La integridad en tiempos deshonestos

Hilda, desde el calor sofocante del verano en su Corrientes natal, me recordó, a través del alegato final que hace Al Pacino en el filme “Perfume de mujer”, el valor de la integridad. Me pidió que en mi post de hoy reflexionara sobre su enorme significado y lo bastardeada que se encuentra. Y en verdad, lo está. Bastardeada, fragmentada, negociada en cuotas sin interés.

La integridad, esa palabra que viene del latín “integer”, que significa entero, sin fisuras, sin grietas.

Suena firme, contundente, inquebrantable. Sin embargo, en estos tiempos de descuentos y ofertas exprés, parece que también la hemos puesto en liquidación. Según la RAE, la integridad se viste con sinónimos que alguna vez fueron medallas de honor: honradez, probidad, honestidad, rectitud, decencia, dignidad y lealtad. Pero ¿qué queda de ellas cuando se venden por conveniencia, cuando se doblan por comodidad, cuando se esconden por miedo?

No es que la integridad haya desaparecido del todo.

No, claro que no. Aún quedan rincones donde se refugia, personas que la sostienen como un estandarte a pesar del viento en contra. Pero la vemos menguar, la vemos ceder, la vemos transformarse en una palabra incómoda, poco práctica para quienes buscan atajos, para quienes han hecho del “todo vale” su lema.

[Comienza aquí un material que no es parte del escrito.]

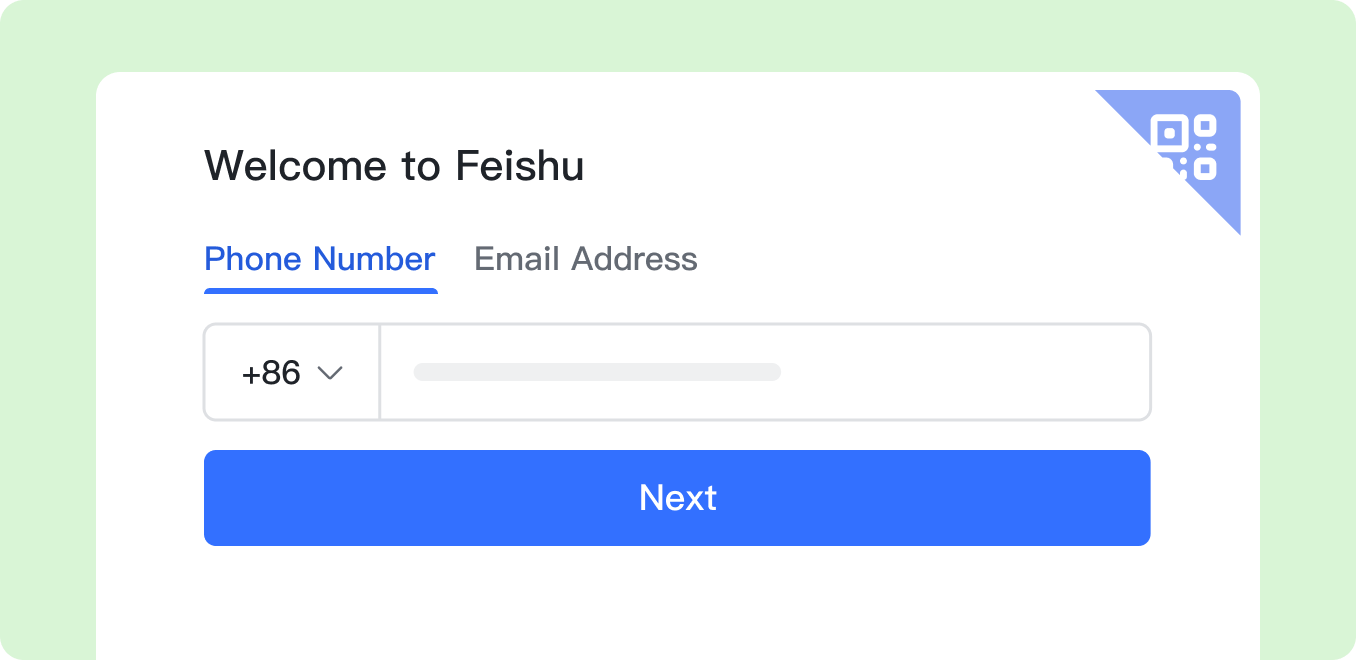Switch to QR code login
The width and height of the screenshot is (1356, 660).
[x=1184, y=146]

El problema es que la falta de integridad no siempre hace ruido.

No siempre entra con estrépito ni con escándalo. A veces se desliza en susurros, en pequeños olvidos, en justificaciones que parecen inofensivas. Hoy se miente un poco, se omite otro poco, se acomoda la verdad como si fuera plastilina. Se negocia con los principios como si fueran fichas de póker, y cuando se quiere recuperar lo que se perdió, ya no queda nada en la mesa.

Al Pacino, en su inolvidable alegato, defendía la integridad con la pasión de un hombre que ha visto demasiado.

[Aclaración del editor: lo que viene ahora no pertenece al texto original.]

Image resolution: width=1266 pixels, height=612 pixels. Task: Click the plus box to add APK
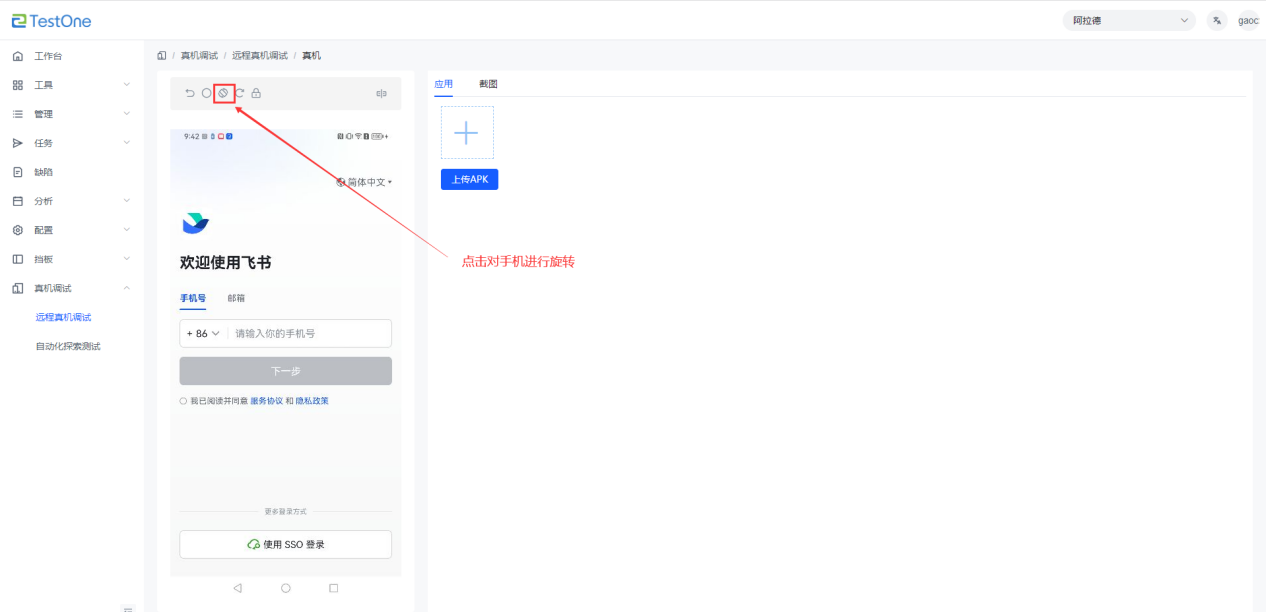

Decía que cada uno de nosotros, en algún momento, se enfrenta a una encrucijada. Y que el camino correcto es aquel que requiere más coraje. Pero qué fácil resulta tomar el otro, el que serpentea entre excusas y tibiezas, el que permite esquivar la responsabilidad sin que se note demasiado.

Tal vez por eso la integridad está en peligro.

Porque el mundo de hoy no la premia, no la ensalza, no la convierte en trending topic. Es más fácil reírse de ella, llamarla ingenua, decir que pertenece a otra época. Y, sin embargo, qué necesaria se vuelve en medio de tanto pragmatismo vacío, de tanto cinismo disfrazado de inteligencia.

No se trata de convertirnos en héroes impolutos ni de exigir perfección a los demás.

La integridad no es sinónimo de rigidez, no es una estatua de mármol incapaz de doblarse. Pero sí es saber quiénes somos cuando nadie nos mira, es sostener la palabra dada, es no traicionarse a uno mismo.

Tal vez la integridad no esté del todo perdida.

Tal vez, como esa brasa que parece apagada pero aún guarda calor, solo necesite un soplo de valentía para volver a arder.